Since the contest is for SLEEPING hedgies, I think the one you entered is the better choice. She's doesn't appear to be "sleeping" in the second picture. It's the same reason I chose to enter Pixy's adult picture, rather than her baby picture. Her baby picture is cute, but all babies at that age have their eyes closed, so technically speaking, it's not a "sleeping" picture.

Pixie


----------



## r_k_chic47

Can I at least post a picture and if Mintyduhh decides to post one then just ignore mine  But I'm getting off the computer and I don't want to moniter this forum 24/7 to see if she posts a picture or not. So I'm going to post one just in case, and if she does, dont worry about me.


----------



## justin j

[attachment=0:12t0rhx9]09-07-08_0019.jpg[/attachment:12t0rhx9] isent he cute


----------



## iamdbf

PixiesExoticHedgies said:


> iamdbf said:
> 
> 
> 
> Since showing another pic (not entering it in) seems okay, here's the one i almost entered instead. Some feedback on if i should have entered this or if the one i entered was better, well, that would be cool.
> 
> 
> 
> Since the contest is for SLEEPING hedgies, I think the one you entered is the better choice. She's doesn't appear to be "sleeping" in the second picture. It's the same reason I chose to enter Pixie's adult picture, rather than her baby picture. Her baby picture is cute, but all babies at that age have their eyes closed, so technically speaking, it's not a "sleeping" picture.
> 
> Pixie
Click to expand...

She kinda is. its closer to sleeping then half sleeping, but the pic was taken when i got her a couple days before, so she was too cautios and unsure of me to fully close her eyes. lol.


----------



## MintyDuhh

Okay, so my camera won't hook up to my macbook, and since I don't have any sleeping pictures already on my computer, just forget me. >>; Sorry about the hassle.


----------



## LizardGirl

That's okay.  You can participate in the next one! 

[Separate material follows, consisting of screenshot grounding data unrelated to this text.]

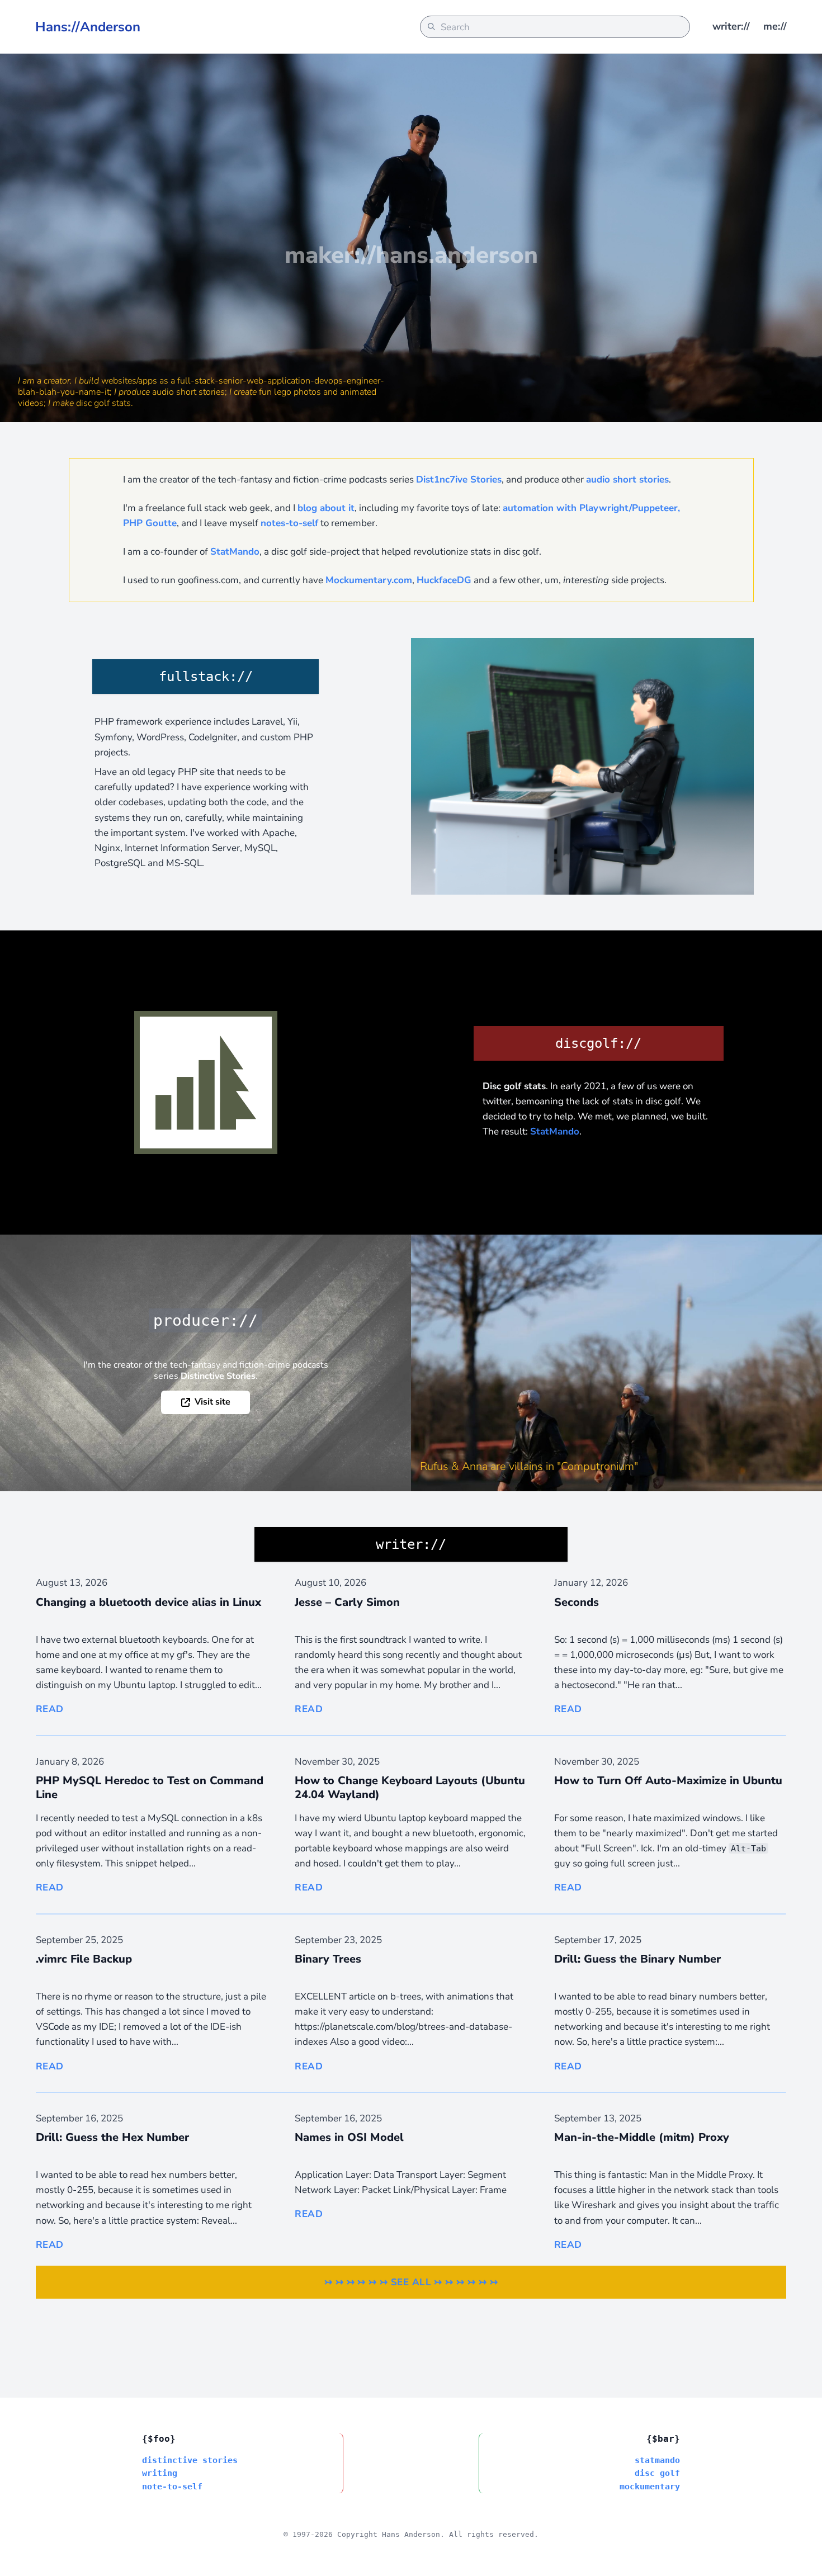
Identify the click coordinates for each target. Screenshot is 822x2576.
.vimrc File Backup (84, 1959)
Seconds (576, 1602)
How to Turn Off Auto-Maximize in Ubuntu (668, 1780)
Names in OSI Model (349, 2137)
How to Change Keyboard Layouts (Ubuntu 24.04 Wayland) (410, 1787)
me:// (775, 26)
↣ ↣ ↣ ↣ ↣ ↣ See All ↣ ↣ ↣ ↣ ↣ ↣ (411, 2282)
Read (50, 1709)
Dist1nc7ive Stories (459, 479)
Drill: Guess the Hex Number (112, 2137)
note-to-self (172, 2486)
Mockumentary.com (368, 580)
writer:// (731, 26)
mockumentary (650, 2486)
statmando (657, 2460)
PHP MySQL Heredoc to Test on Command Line (149, 1787)
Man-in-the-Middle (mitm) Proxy (641, 2137)
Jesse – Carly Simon (347, 1602)
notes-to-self (289, 523)
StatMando (234, 551)
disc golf (657, 2473)
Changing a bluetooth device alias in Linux (148, 1602)
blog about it (326, 508)
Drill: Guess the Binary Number (637, 1959)
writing (159, 2473)
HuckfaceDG (444, 580)
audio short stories (627, 479)
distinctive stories (190, 2460)
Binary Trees (328, 1959)
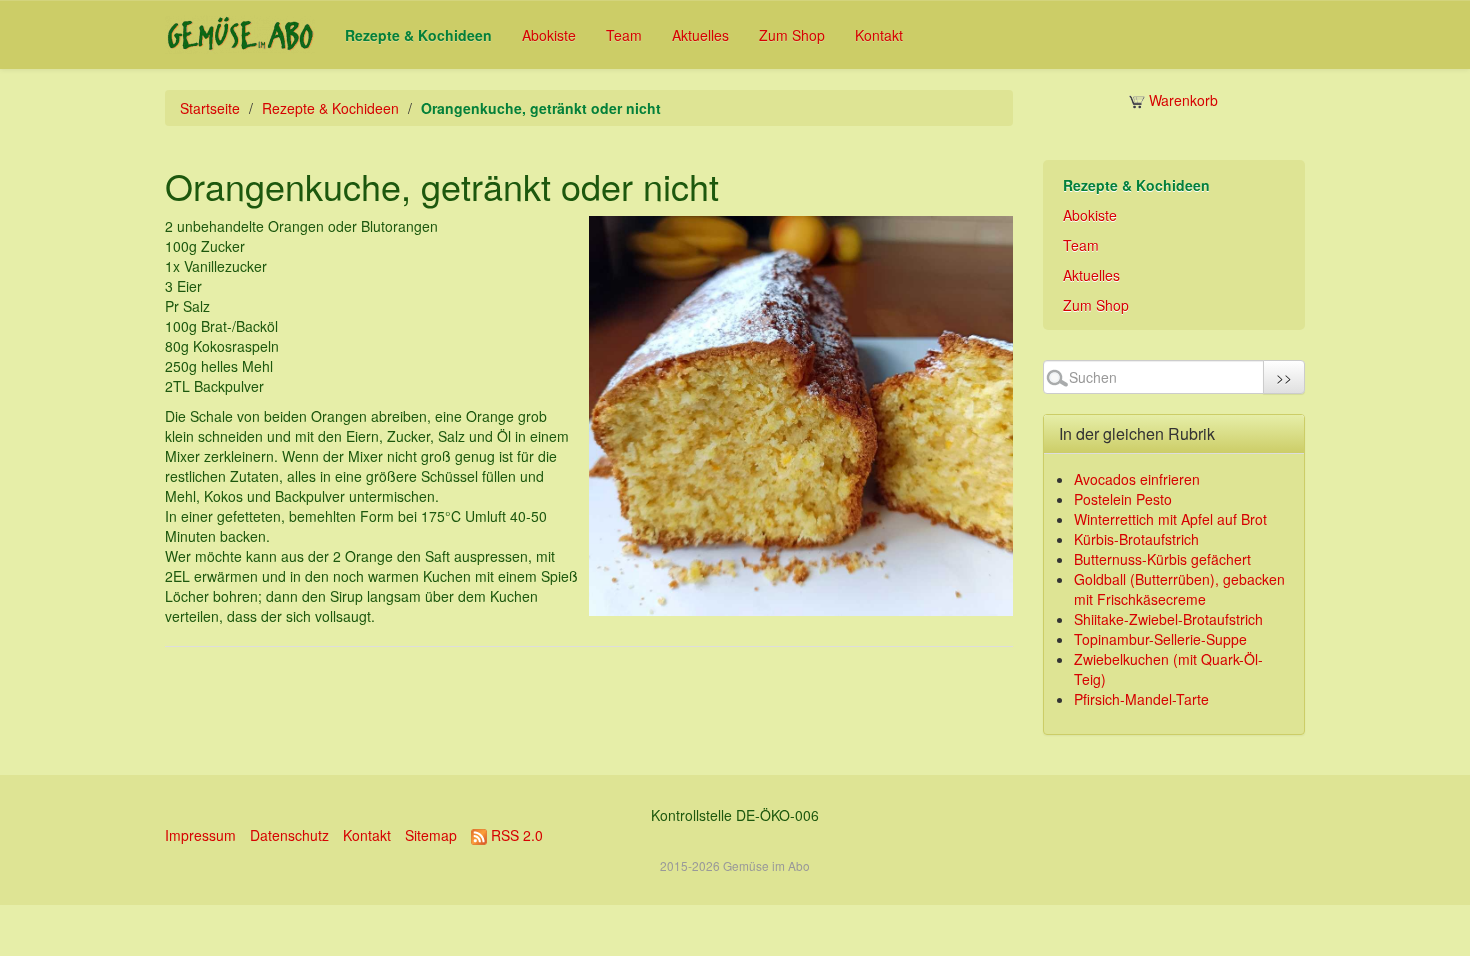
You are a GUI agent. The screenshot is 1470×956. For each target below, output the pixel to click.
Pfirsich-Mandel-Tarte (1141, 699)
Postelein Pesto (1123, 499)
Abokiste (549, 35)
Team (624, 35)
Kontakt (879, 35)
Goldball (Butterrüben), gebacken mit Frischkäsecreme (1179, 589)
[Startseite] (240, 34)
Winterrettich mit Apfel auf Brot (1170, 519)
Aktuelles (700, 35)
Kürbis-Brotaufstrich (1136, 539)
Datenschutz (289, 835)
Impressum (200, 835)
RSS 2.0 (515, 835)
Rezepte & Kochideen (418, 35)
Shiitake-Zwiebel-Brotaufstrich (1168, 619)
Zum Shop (792, 35)
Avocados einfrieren (1137, 479)
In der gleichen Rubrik (1137, 433)
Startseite (210, 108)
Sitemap (431, 835)
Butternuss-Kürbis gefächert (1162, 559)
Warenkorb (1181, 100)
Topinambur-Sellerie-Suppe (1160, 639)
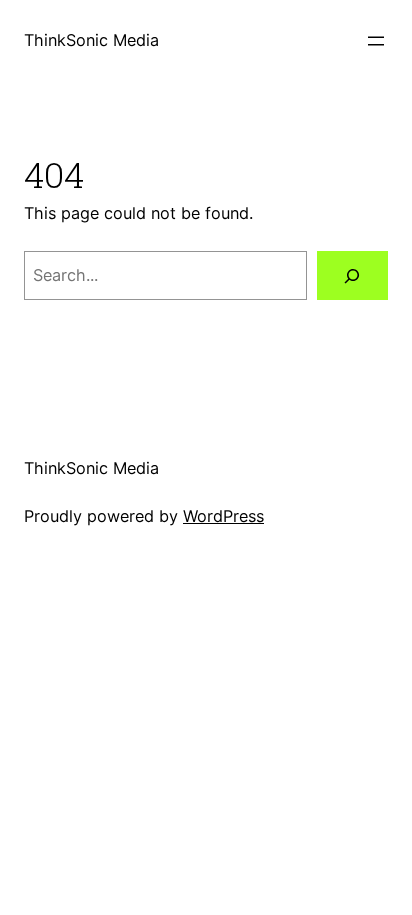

Now I just need to find out how to do a poll... *grumble grumble*


----------



## r_k_chic47

Does that mean I'm in?


----------



## iamdbf

Yup.


----------



## r_k_chic47

Yay! lol. I doubt I'll win, but it's still fun to enter


----------



## iamdbf

You will have a better chance to win if u take it with a good camera. I agree though, either way, its still fun to enter.


----------



## r_k_chic47

Well, at the moment, I don't have a good camera. I only have a camera on my phone. I could take another one with my mom's digital camera, but I can only post one picture (i think?) so this one will have to do for now.


----------



## iamdbf

You could ask LG if you can switch it. If u used a cruddy phone camera before, she may be nice and give u a chance with a digital camera to make it fair.


----------



## r_k_chic47

Yeah, maybe I should try that. I'm going to take some pics on the digital camera first (I wanted to take some new pictures anyways), and then I'll PM her, or if she sees this she can answer for me!


----------



## LizardGirl

If you want to switch out that's okay, just make sure it's before I post the contest in a different topic. That might be difficult because I have no idea when I'll do that... lol :lol:


----------



## MintyDuhh

Goodluck everyone. :3


----------



## r_k_chic47

Shoot i'm too late - I couldn't get any good pics last night. Oh well, I'll stay with the one I have. Good luck everyone!


----------



## pricklypigs

I hope this made it in on time... Sprinkles loves sleeping under the blankets in her "superman" or woman pose.


----------



## iamdbf

U were several days late. you need to count up pics first and see if voting is already open. U can wait till next contest. cute pic tho!


----------